--- Provided data ---

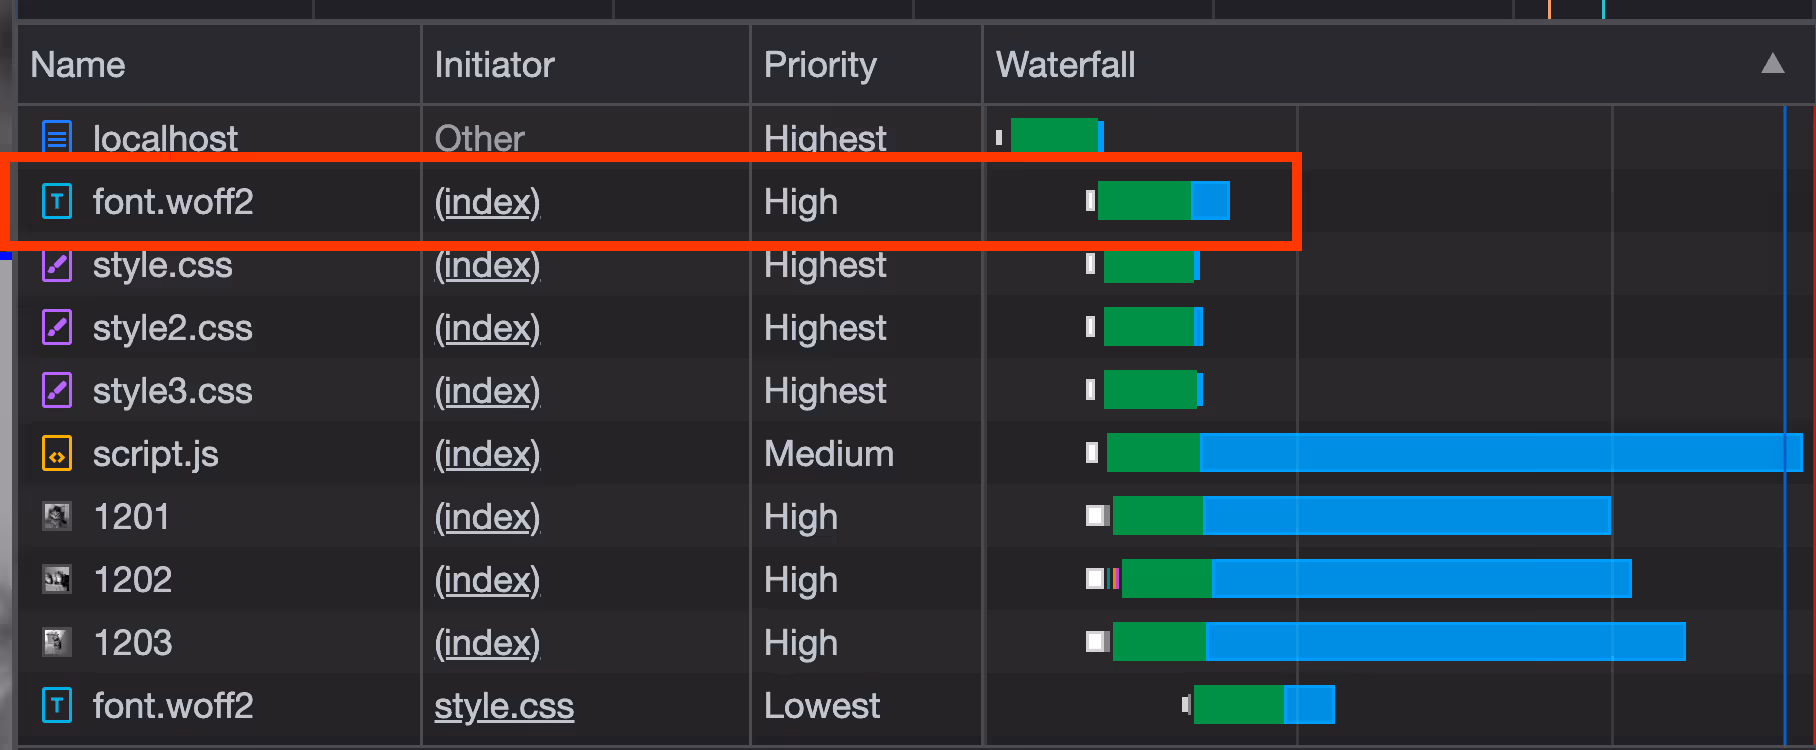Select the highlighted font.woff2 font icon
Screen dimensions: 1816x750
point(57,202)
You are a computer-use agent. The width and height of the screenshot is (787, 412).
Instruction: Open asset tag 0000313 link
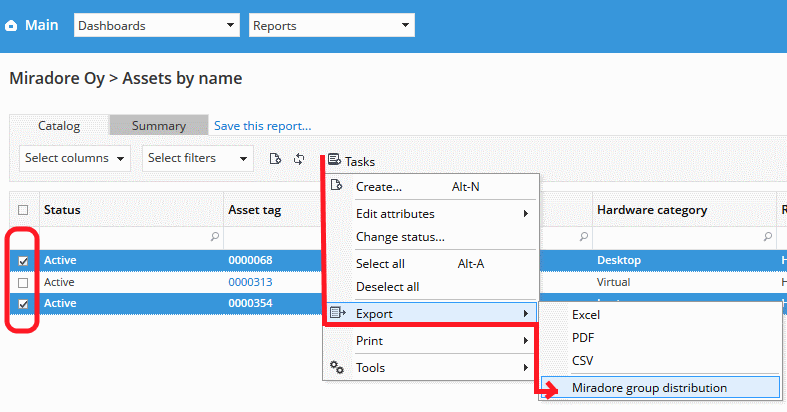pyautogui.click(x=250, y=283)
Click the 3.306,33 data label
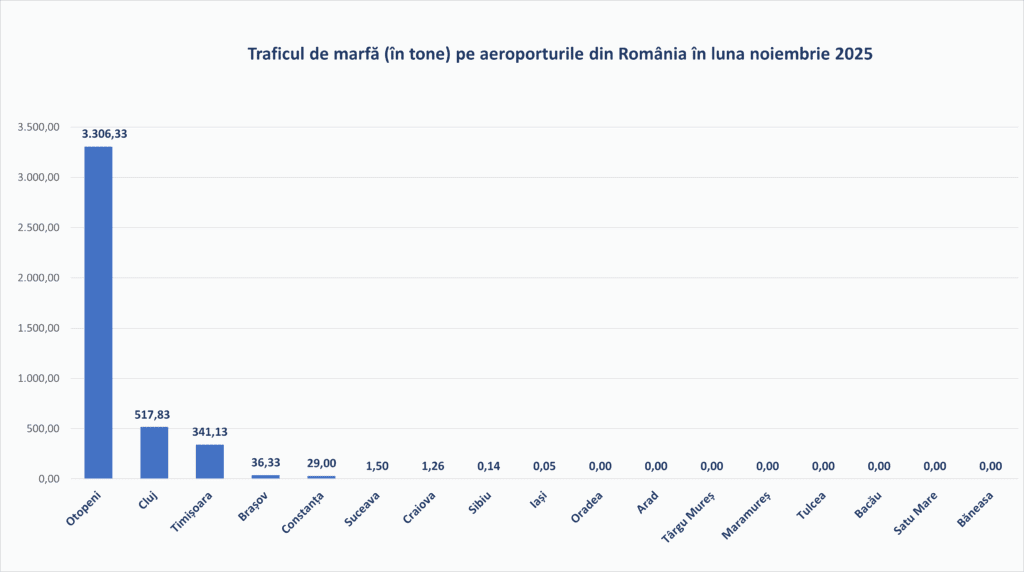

---

Everything from the line containing "Instruction: Open asset tag 0000313 link" through the last line of the records above is to be reproduced exactly, except the pictures.

#### Reply
Instruction: Open asset tag 0000313 link
pyautogui.click(x=250, y=283)
Click the 3.306,33 data label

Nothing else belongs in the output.